FDR was a disaster. He was a good war time president, but his economic policy was the first step on the road to socialism. Sure his work projects put people to work and there were many valuable things that came out of it that benefited the country and still do, such as parks and dams, etc. The legacy of FDR is a set of expectations that govenment will take care of folks and institutions that are no longer needed but due to political nonsense are still in place 70 years later. The Tennessee Valley Authority which was created to supply electricity to the rural parts of the south still exists. It exists despite the fact that the infrastructure to supply electricity to that part of the country has been in place for 50 years.

The general has lost the faith of his troops. As I mentioned above firing him in the middle of battle is the right and appropriate thing to do. Another general worth considering is Stonewell Jackson who in the Civil War was shot in the back by his own troops. When the polls keep dropping and the Democrats envision losing the 2010 elections the same thing will happen to Timothy. They will take him out.

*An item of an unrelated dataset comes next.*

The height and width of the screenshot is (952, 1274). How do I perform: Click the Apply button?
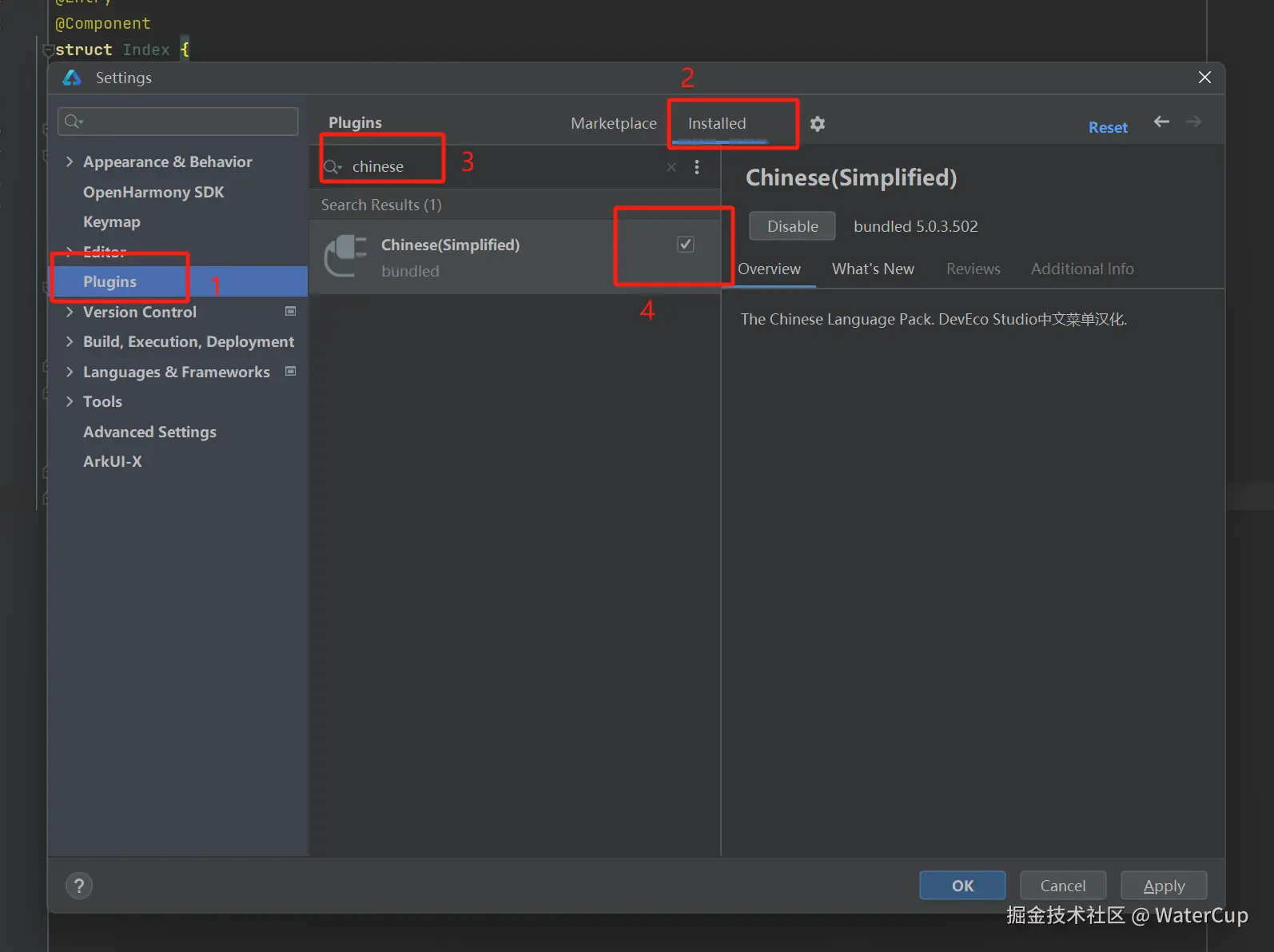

Thats OK for Tim. He'll get a job either as a Managing Director at Goldman or as the dean of a top business school. He'll be OK

posted on Nov, 20 2009 @ 05:57 PM
scape goat he may be fall to save them all

posted on Nov, 20 2009 @ 06:08 PM
reply to post by Sestias

As far as Geithner is concerned, it is unwise to change generals in the midst of a battle.

He sat on the New York Federal Reserve and should have known long before that this was going to happen...yet somehow he didn't see we put him in charge of the damn treasury...with Bernanke leading the Fed?

Both of these men should have known what was happening and we put them in control of it?


posted on Nov, 20 2009 @ 06:40 PM
Once we all start seeing eye to eye,


posted on Nov, 20 2009 @ 09:01 PM
reply to post by David9176

Indeed, Bernake is supposed to be one of the World's leading historians of the Great Depression.. he built his reputation on his research of it.. and yet he failed to see the crisis we are in now when it followed almost to a T the exact time line of the Great Depression???

Then again, I suppose he would be one of the World's leading advisers on how to .. create a depression....

posted on Nov, 20 2009 @ 09:57 PM
reply to post by Rockpuck

Speaking of the Great Depression, guess how many people were
unemployed in 1931?
8 Million People
Of course the population was only about 125 million back then.
We are up around 300 million now.
Still, we have over 15 million people unemployed. That's a lot
of people.

posted on Nov, 21 2009 @ 03:02 AM
reply to post by HappilyEverAfter

Yes, it's true that Geithner was part of the Wall Street gang that got us into so much trouble in the first place. I'm not that fond of him. Obama would have done better to appoint someone with fewer ties to Wall Street, but IMO he was trying hard to include Republicans in his administration.

Just saying that Geithner's analysis is right on a number of points.